1842 work by Oliver Wendell Holmes Sr.

Homœopathy and Its Kindred Delusions is a work by Oliver Wendell Holmes Sr., based upon two lectures he gave in 1842, Medical Delusions and Homœopathy. The work criticizes homeopathy, which he considered to be akin to "astrology, palmistry and other methods of getting a living out of the weakness and credulity of mankind and womankind". It is considered to be a classic text, one of Holmes' most important works, as well as one of the earliest criticisms of homeopathy.

==Synopsis==
Homeopathy and Its Kindred Delusions is composed of two parts. In the first, Holmes explains how the placebo effect can produce false positives, and describes numerous forms of popular but ineffective quackery (including the royal touch, the tractors of Elisha Perkins, and the powder of sympathy), to demonstrate that positive anecdotal evidence is not necessarily indicative of an effective medical therapy. He also describes how Perkins claimed the healing powers of the tractors were due to their being made of a special alloy, but how they declined in popularity after it was discovered that the tractors had the same effect no matter what they were made of. In the second, he criticizes the basis of homeopathy itself, such as its theory of dilutions. Another issue is that of homeopathic provings (the practice of taking a substance to see what symptoms it causes). Holmes claims that during provings, subjects consider even the slightest discomfort (such as itching) to be the result of the substance, and that this method does not demonstrate symptom causality.

Work to complete: Please resume the text on Holmes's critique of homeopathy, picking up after its final sentence.

(Extracted records)
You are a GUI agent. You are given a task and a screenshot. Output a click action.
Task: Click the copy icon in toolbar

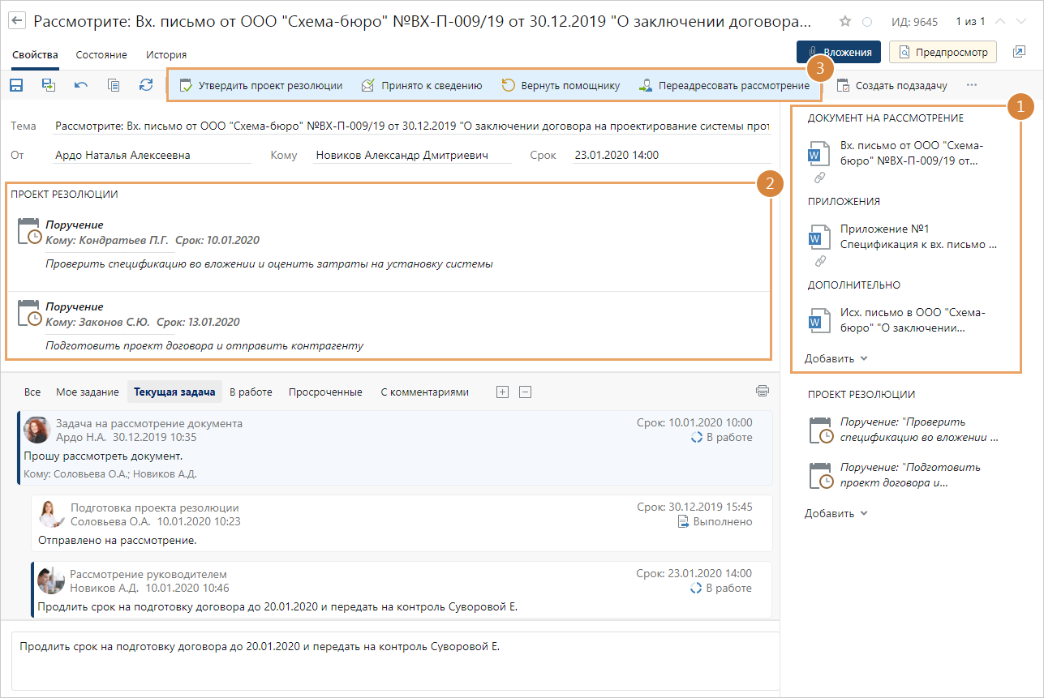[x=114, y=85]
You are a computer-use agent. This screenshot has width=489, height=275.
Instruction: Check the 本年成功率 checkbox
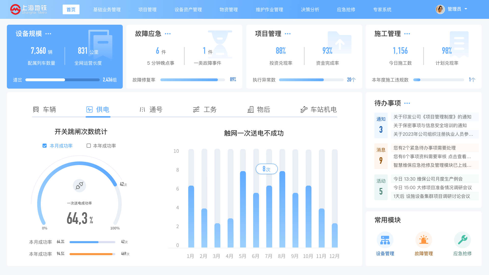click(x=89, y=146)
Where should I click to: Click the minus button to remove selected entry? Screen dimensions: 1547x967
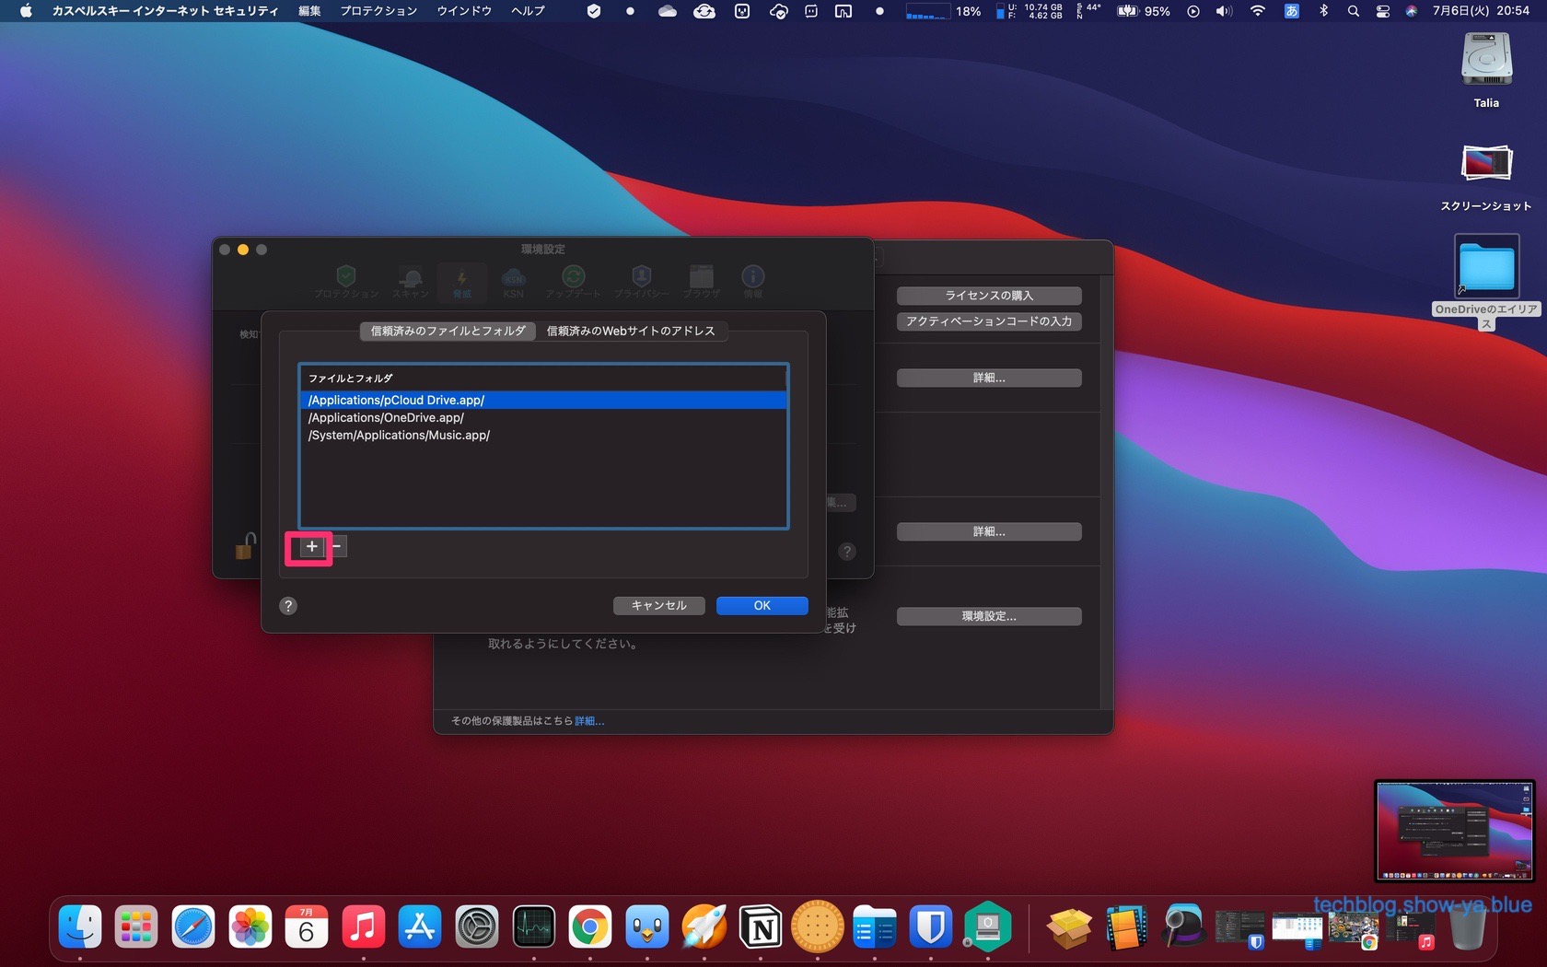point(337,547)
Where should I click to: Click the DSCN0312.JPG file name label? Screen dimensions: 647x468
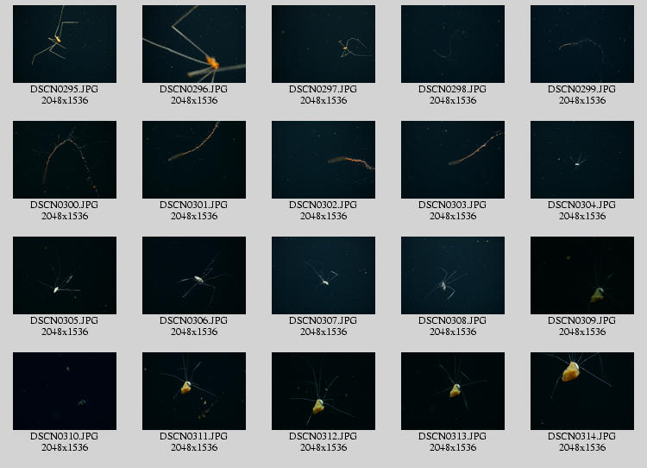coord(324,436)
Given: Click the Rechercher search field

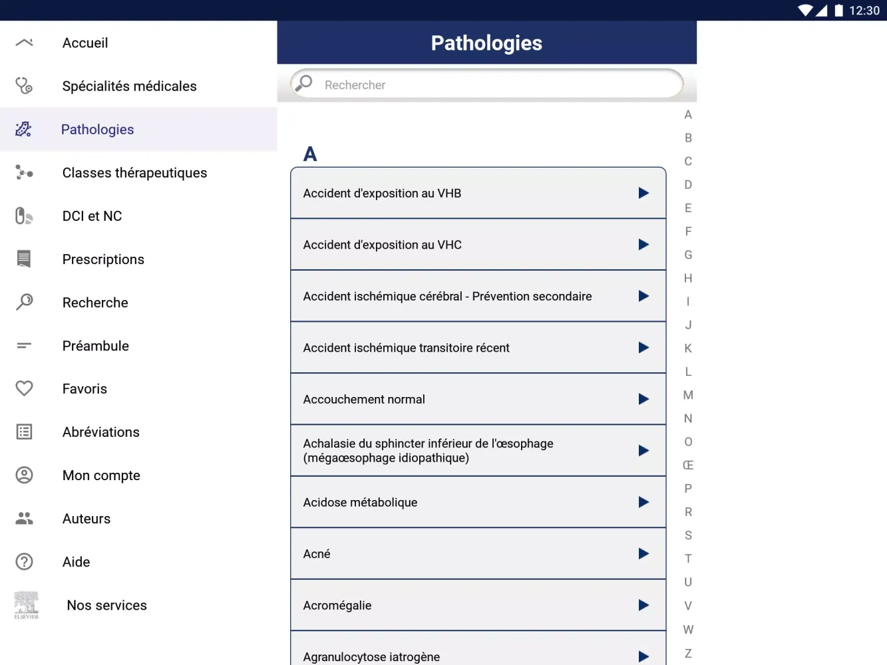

Result of the task:
In the work Holmes also expressed a belief that "real advances were made only after years of work by highly trained men who cared little for fame and money".

==Reception==
Homeopathy and Its Kindred Delusions received both praise and criticism after its release. In a series of letters titled Some Remarks on Dr. O. W. Holmes's Lectures on Homeopathy and Its Kindred Delusions; Communicated to a Friend, Robert Wesselhoeft negatively compared Holmes' work to writers that "made sport of their fellow man" and considered the work to be representative of "Old School medicine's continued scorn for reform". In contrast, Eric W. Boyle wrote in his 2013 book Quack Medicine that Holmes' work was "the most thoroughly explicated attack on homeopathy as a dangerous and deadly error".